Exercise.
Format every line of the rows below as a JSON list of strings, one string per line, skipping blank lines. Leave the pictures out.

[Items from a dataset]
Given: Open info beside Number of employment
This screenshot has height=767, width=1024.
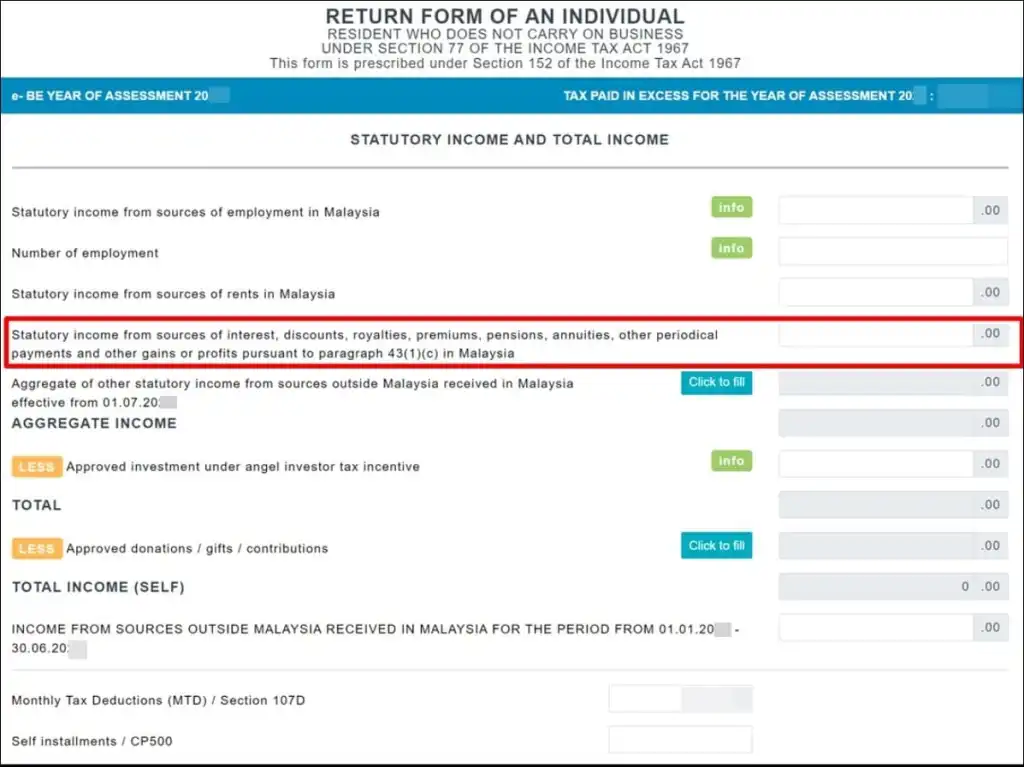Looking at the screenshot, I should pyautogui.click(x=731, y=248).
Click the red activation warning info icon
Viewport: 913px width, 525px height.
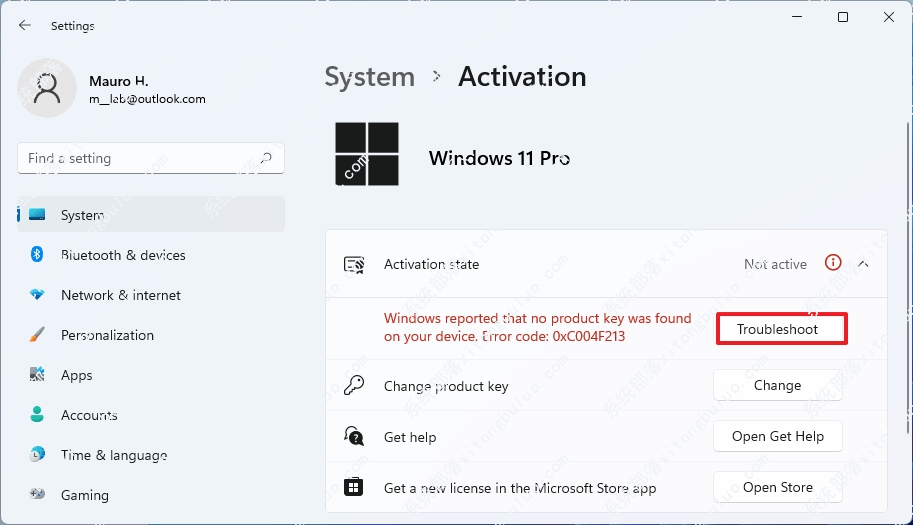point(832,263)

Solution.
[
  "Given: Open info beside Number of employment",
  "This screenshot has height=767, width=1024.",
  "Looking at the screenshot, I should pyautogui.click(x=731, y=248).",
  "Click the red activation warning info icon",
  "Viewport: 913px width, 525px height.",
  "point(832,263)"
]